The "Four Letter" AI To Predict The Next Biotech Winner
The New Tech to Completely Upend the Biotech Investing Model
Lycos. Altavista. AskJeeves. Dogpile.
These were the early search engines, back when we still called it the “World Wide Web.”
It was incredibly competitive and cutthroat, and it was a few years before Google rose to domination.
The AI space is giving off the same kind of vibes.
Grok3 was released recently, and it’s quite good. OpenAI is rattling the sabers with GPT-5, and the rest of the AI ecosystem is accelerating to capture market share.
These are all “Large Language Models,” or LLMs. They hoover up as much text and code they can find, apply some weights, and give the end user the most likely combination of words for the prompt that was provided.
All in English.
Yet there’s a new AI out there that’s working off a different language. One where there’s only 4 letters.
The Tree of Life, Decoded
Stripe is a payments company that was bootstrapped by the Collison brothers, and is now sporting a valuation around $85 billion.

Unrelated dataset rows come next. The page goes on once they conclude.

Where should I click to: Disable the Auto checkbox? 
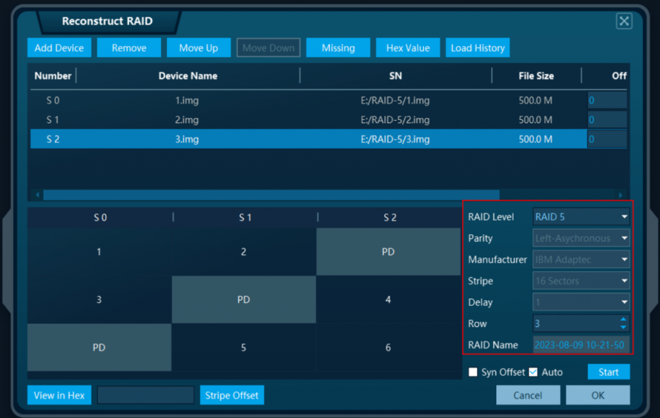[x=532, y=372]
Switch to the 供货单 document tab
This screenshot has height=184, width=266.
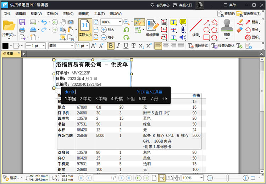[x=8, y=54]
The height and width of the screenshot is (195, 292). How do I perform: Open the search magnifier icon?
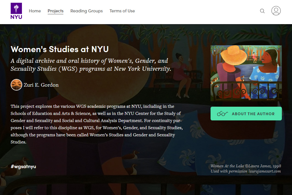[x=262, y=11]
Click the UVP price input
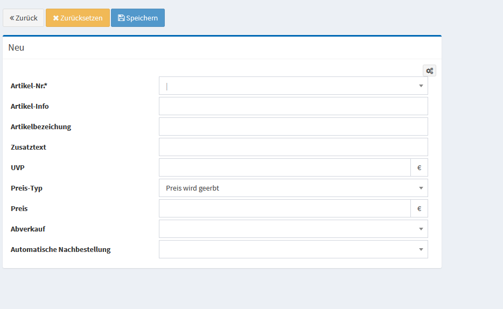The height and width of the screenshot is (309, 503). (284, 167)
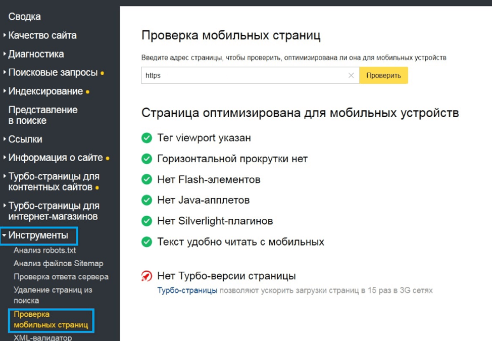Click the green checkmark beside Горизонтальной прокрутки нет
The height and width of the screenshot is (341, 492).
(x=146, y=159)
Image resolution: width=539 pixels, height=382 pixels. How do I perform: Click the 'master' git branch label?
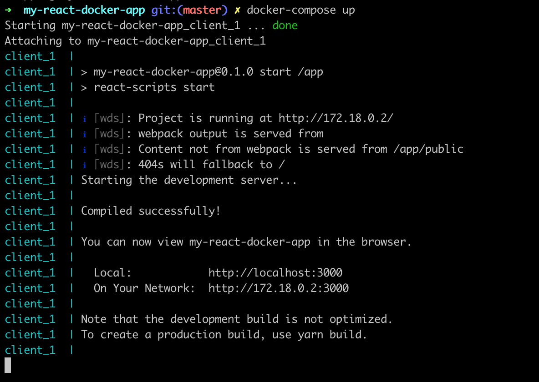coord(202,10)
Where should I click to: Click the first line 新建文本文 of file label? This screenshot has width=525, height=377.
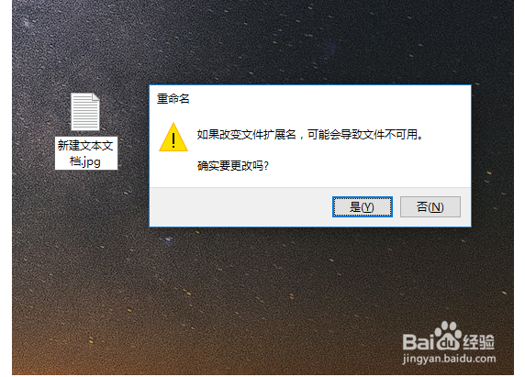85,146
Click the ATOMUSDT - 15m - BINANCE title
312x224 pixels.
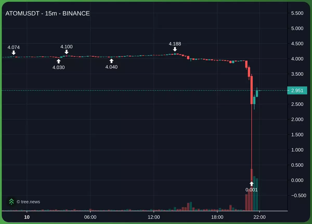point(48,14)
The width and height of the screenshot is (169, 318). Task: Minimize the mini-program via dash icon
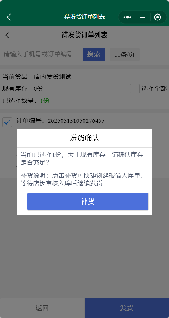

Patrick Collison took some of that cash and helped co-found the Arc institute, a biomedical research org that works with Stanford, UC Berkeley, and UCSF.
Last week, they released Evo-2, a Large Genetic Model (LGM).
Arc took the genomic sequencing from over 100,000 different species and threw it into their model.
Only four letters - A, T, C, G. The building blocks of life.
It’s incredible what they’ve been able to do with it.
For example, the model only has a single human genome in the model, yet it can predict how the BRCA gene mutation could lead to human breast cancer.
We now have the possibility of bespoke genetic therapies, novel drug discovery, and epigenetic research. Which is all incredible, world changing technology. But that’s not why I’m excited.
It can create new genetic sequences from scratch. We’re talking full blown synthetic biology.
Do you know what that means?
WE’RE BRINGING BACK DINOSAURS
JURRASIC PARK IS GOING TO BECOME REAL
And the best part? The entire project is open source. Not just the model, but the training data and the weights that they used.
Anyone can use this technology. Including publicly traded biotech firms.
Strap In, Biotech Investors
Faster and cheaper. That’s what a disruptive technology like Evo-2 can do to the biotech space.
And it’s not priced into the markets. There’s a massive edge.
Here’s how the “traditional” model works for biotech investing:
Find a company with a promising drug
Put some money into the stock, and spend weeks or months being disappointed as the stock drags lower due to cash burn and lack of liquidity
Hopefully take some profits into an FDA event before the company dilutes the crap out of their stock
The model doesn’t work anymore. Financial speculators don’t have to wait for FDA results to see the efficacy of a treatment— they can plug it into an applied healthcare AI to see if the mechanism is going to work.
This holds doubly true for any companies working in immunotherapy or genetic treatments.
Expect biotech stocks to see more volatility and trend before FDA events even hit, because information arbitrage is going to collapse, and this causes large price moves.
It’s Not About The Drug!
A few drugs in a pipeline is not going to be a viable model going forward. The value proposition in biotech is now about the ability to have a “launchpad” to quickly discover and develop new drugs.
I’ll provide two companies I’ve recently recommended to my clients. We’ve already scaled out of some profits, yet I think the upside could persist based off my thesis.
RXRX - Recursion Pharma
This isn’t a biotech company— it’s an AI company with a biotech arm. They have Recursion OS, that integrates live experiments, computational biology, and machine learning to screen and develop drugs.
They’re not trying to hit the lotto on a single drug. Instead, they’re going through thousands of potential drug candidates and finding the treatments with the highest efficacy to get through FDA trials.
They can move fast, use less cash, and get more drugs to market than a traditional model.
BBIO - BridgeBio
A slightly different model than Recursion— they use a “hub and spoke” model where they have centralized key parts of the business, then spin out smaller companies that target a specific theraputic.
Any company that puts this in their pitch deck is worth a look:
They’ve got some FDA approvals under their belt, and it appears they’ve got a good flywheel of drug discovery and development so you don’t have to worry about the dilution trap seen in biotech so often.
What happens when BBIO adds a genomic research AI assistant? How much upside is not priced in?
Prepare for the Turn
As a group, biotech has sucked for years. XBI has been stuck in a trading range for well over a year.
High interest rates don’t help… money isn’t cheap, and neither is funding trials.
There’s also the FDA and the uncertainty around the new regulatory environment.
These are “rear view mirror” risks. In the future, healthcare AI models are going to give investors a predictive ability as to what therapeutics will have the best outcomes before the trials complete.
I’ll be watching for relative strength and “surprise momentum” in the biotech space. If a stock starts catching a bid with volume, and there’s no catalyst anywhere close, that signals that some market participants found value in a company using Healthcare AI.